2.Before a visit that is announced check as well as confirm records along with the VAT periods which will be required for inspection by an officer. It is also worthwhile to make sure the correct individuals are available in order to discuss these records, and especially if it is the first VAT inspection, more generally for businesses. It can assist in providing a summarized document, like the business structure or a flowchart of the processes. If there happen to be specified access requirements associated with the records. For example, individual log on. Ensure that these people or their personal log-in details are made available to allow for this access. If there is no space available at the premises, let them know beforehand, and make sure you have made arrangements for another location like at your accountants offices.
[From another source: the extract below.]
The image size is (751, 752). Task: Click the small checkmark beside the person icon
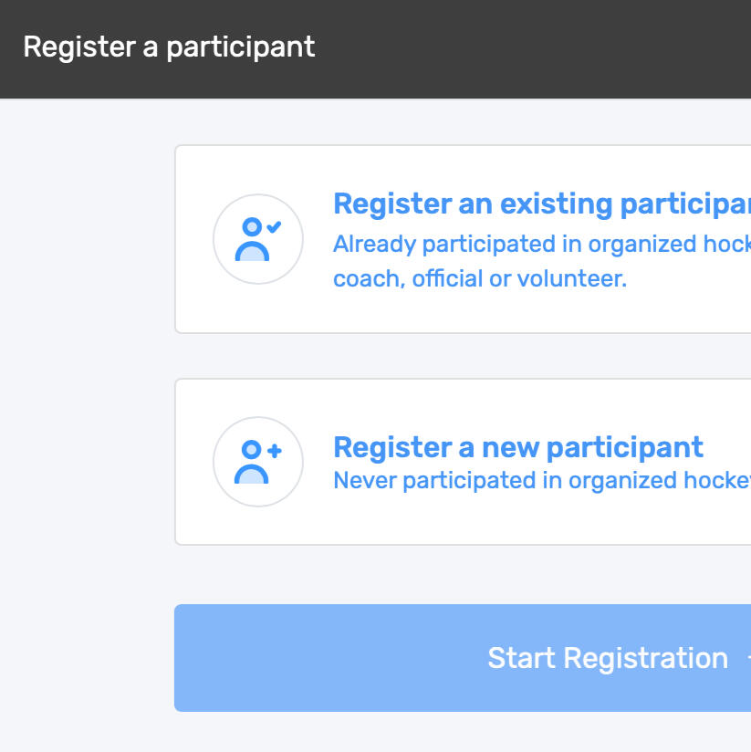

3.When an officer arrives make sure you provide the usual accommodation and hospitality. Avoid going overboard (which may be seen as suspicious) yet offering a tour of your business and explaining processes or demonstrating your products is a good place to start. Offer a refreshment and ensure there is a space that is convenient where the officer can work from. Also explain any safety issues (for example, a planned fire-alarm test), and where the toilets are located, etc.

4.Allow ample time for such a visit, and ensure the correct records, people and a space to work in is made available for this time. If it is not convenient, for any legitimate reasons, make sure you have made this clear in advance and then rearrange for this inspection. If you fail to deal with this issue it may raise suspicions associated with why the records or people are not available, and why you need to rearrange this important inspection date.

5.Take advantage of a “tame” VAT officer that comes to your place of business. If you have issues or questions that requires clarification, make it known to this officer. They may be handled at the actual inspection, but when not, the officer is required to handle your questions later on or make sure you have been passed onto the correct department or person for a response. Their role is to monitor taxes as well as represent the HMRC. So, if you happen to have plans which might impact on your VAT position, you can ask for assistance. Expanding into international purchases or sales, change of a legal entity or business diversification are examples that might require clarification. Here is a good list of VAT rates from VATGlobal to help you understand the percentages.

6.If the officer offers guidance or advice, or asks you to answer questions to specified queries, ensure they are accurately recorded and clarify if anything is unclear. You may request to have all this in writing because this confirms details and can also allow for other people to contribute to the responses such as an adviser or accountant.

7.Ensure that the officer is finished with an individual or any records before closing or removing files, or letting the individual leave the office. HMRC are allowed to remove any records when they are not able to correctly access them, or they require more analysis. They may also want to return on another day if they have failed to obtain information that they require.

8.A review of your VAT accounting records might unearth any amendments or errors that should be made. When an amendment or error is discovered from an impending VAT inspection they are regarded as under “the shadow” of this inspection and might be viewed as a lot more seriously should any penalties arise. This should not prevent you from the disclosure of such issues when uncovered but may be an indication for the requirement of a new approach to review your VAT accounting.

9.At the end of your inspection, and the officer indicates there is going to be an assessment that will be raised, don’t despair. An assessment usually takes a bit of time in order to process. In most cases you will be provided with an advance-draft of queries and errors and provided with the suitable explanations or documents that you need to deal with. This is usually the time to hire the services of professional input.

10.Above all, it is important not to panic. These visits might lead to a far more efficient way in which to deal with your VAT.